So... after some input in comments it seems you are considering a function $f:X\to Y$ and that your aim is to show that $X=f^{-1}(f(X))$. You say you already know that $f^{-1}(f(X))\subseteq X$, hence you are interested in the other inclusion $X\subseteq f^{-1}(f(X))$. Let us prove the more general statement that, for every $Z\subseteq X$, one has $Z\subseteq f^{-1}(f(Z))$. Here we go.
Let $z\in Z$. One wants to show that $z\in f^{-1}(f(Z))$.
By definition, $f^{-1}(f(Z))=\{x\in X\mid\exists y\in f(Z),\,f(x)=y\}$, so one wants to exhibit some $y\in Y$ such that $y\in f(Z)$ and $f(z)=y$, right?
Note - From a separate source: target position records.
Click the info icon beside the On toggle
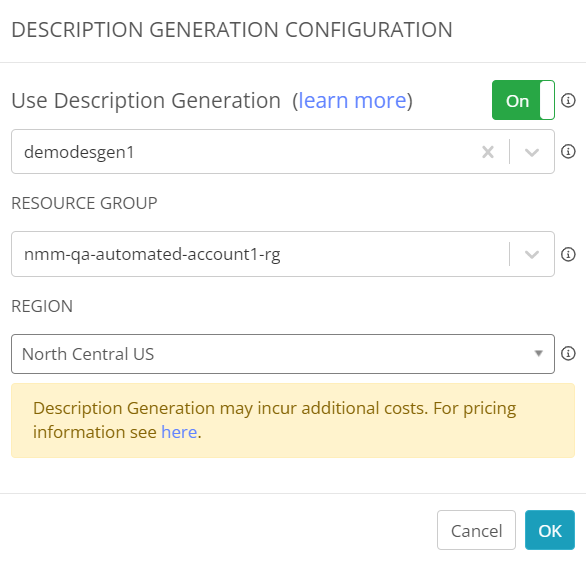 pos(568,100)
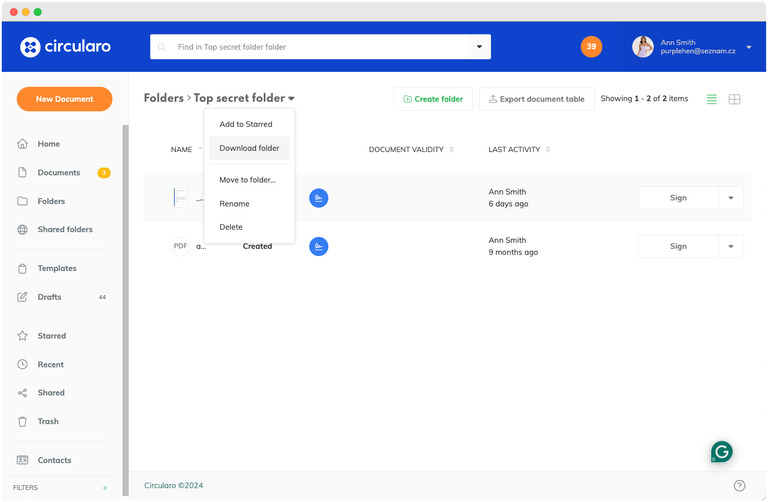The image size is (768, 502).
Task: Click Create folder button
Action: tap(433, 99)
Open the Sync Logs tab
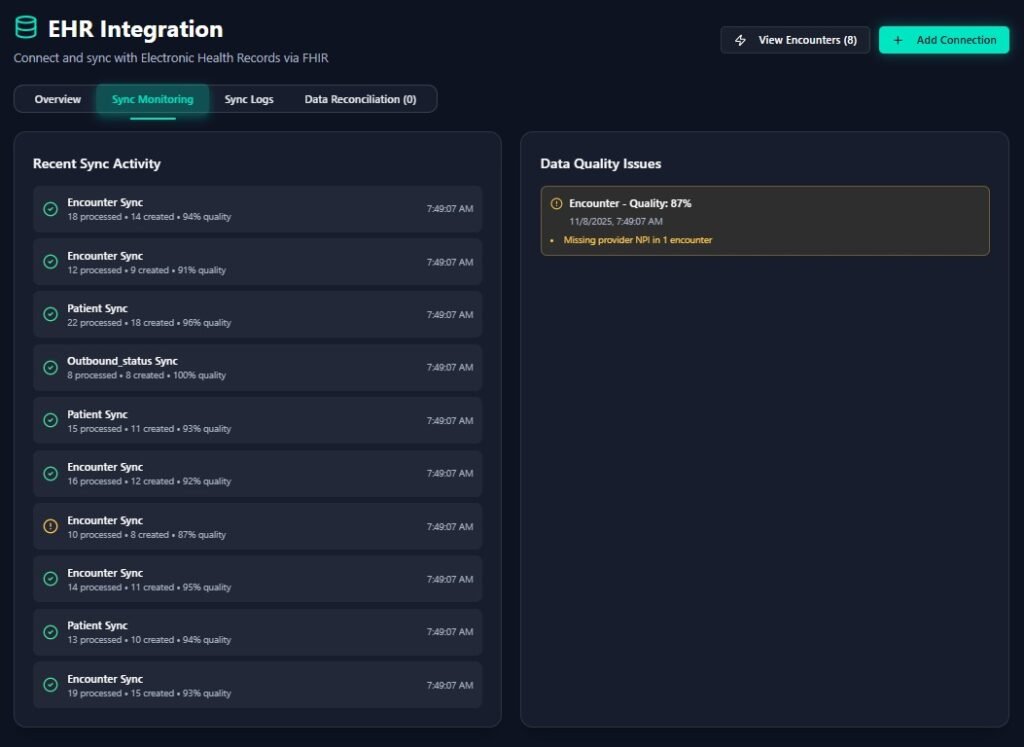The width and height of the screenshot is (1024, 747). click(249, 99)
Well, consider $y=f(z)$... Then $y\in f(Z)$ by construction (because $z\in Z$) and $f(z)=y$ hence $z$ fits the definition of $f^{-1}(f(Z))$, that is, $z\in f^{-1}(f(Z))$.
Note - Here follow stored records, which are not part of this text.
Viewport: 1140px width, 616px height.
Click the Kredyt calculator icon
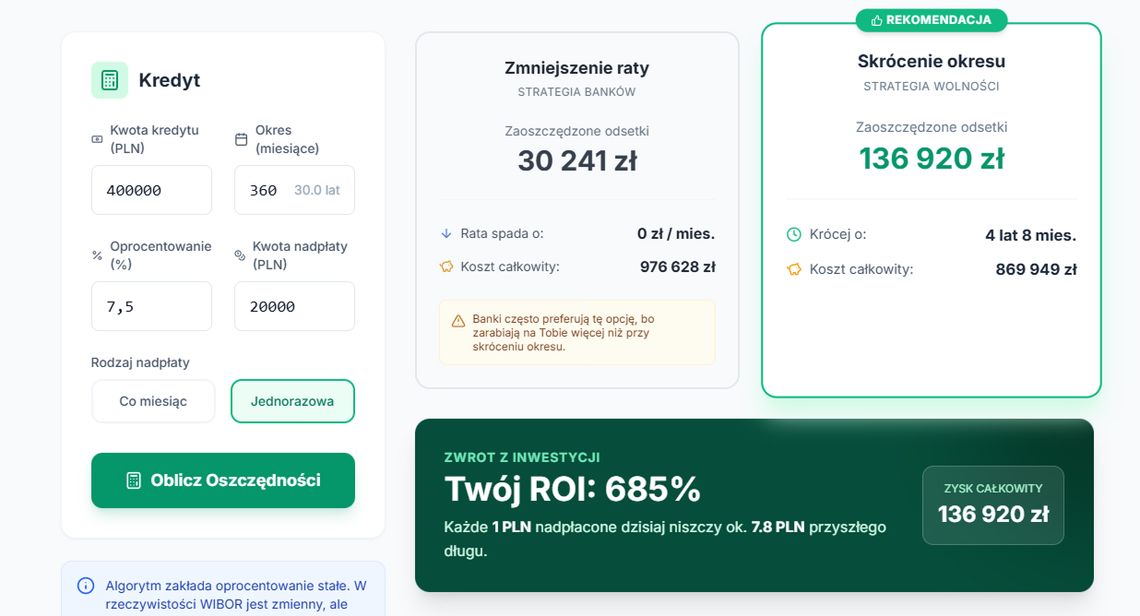point(108,79)
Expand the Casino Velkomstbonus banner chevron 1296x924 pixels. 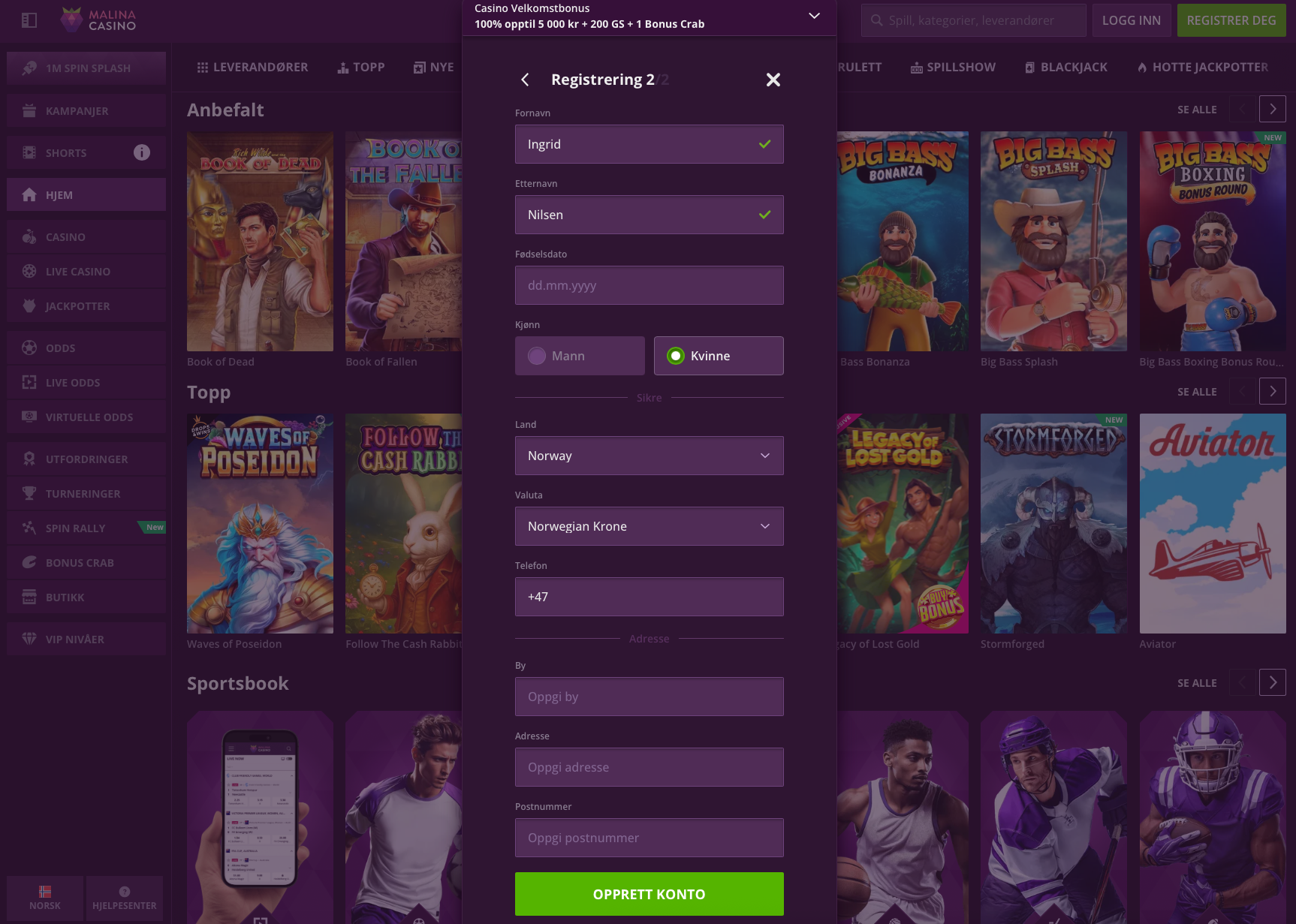click(x=814, y=16)
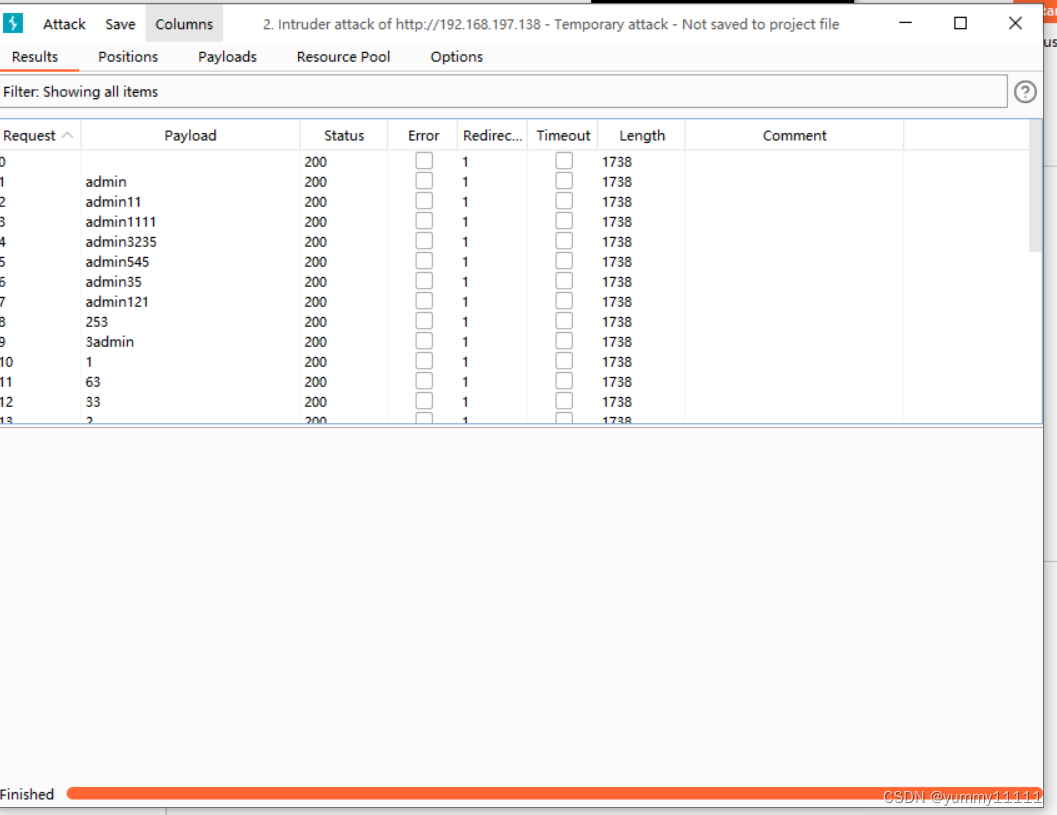Viewport: 1057px width, 815px height.
Task: Toggle Timeout checkbox for payload admin11
Action: click(x=564, y=201)
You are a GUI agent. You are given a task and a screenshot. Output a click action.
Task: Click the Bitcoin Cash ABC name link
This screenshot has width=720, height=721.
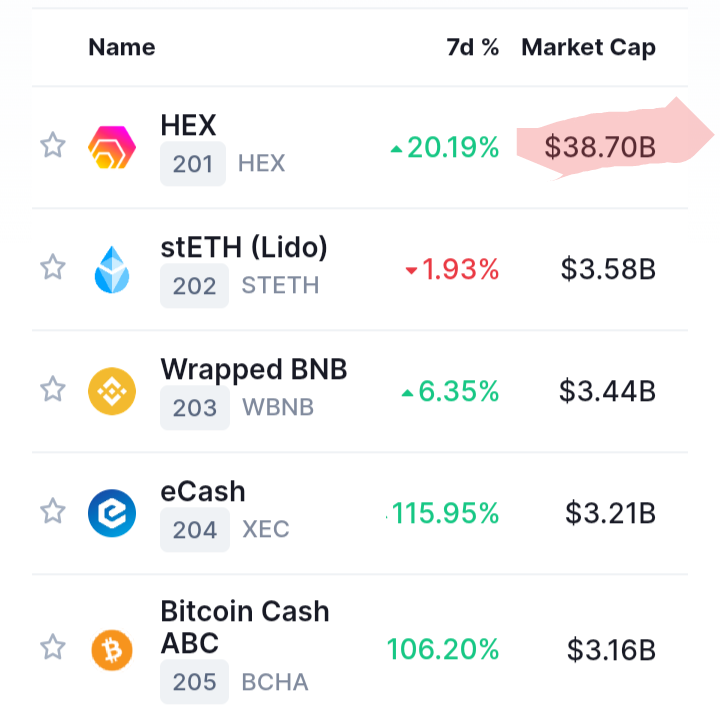point(245,627)
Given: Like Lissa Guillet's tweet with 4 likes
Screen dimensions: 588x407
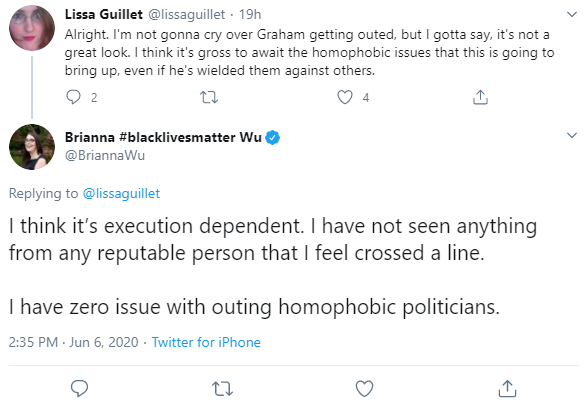Looking at the screenshot, I should tap(345, 97).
This proves that $Z\subseteq f^{-1}(f(Z))$ for every $Z\subseteq X$, in particular $X\subseteq f^{-1}(f(X))$ hence you are done.
Note that, as mentioned by others, in general for $Z\subset X$, the other inclusion $f^{-1}(f(Z))\subseteq Z$ may be false (and actually, it is false for some $Z\subset X$ as soon as $f$ is not injective).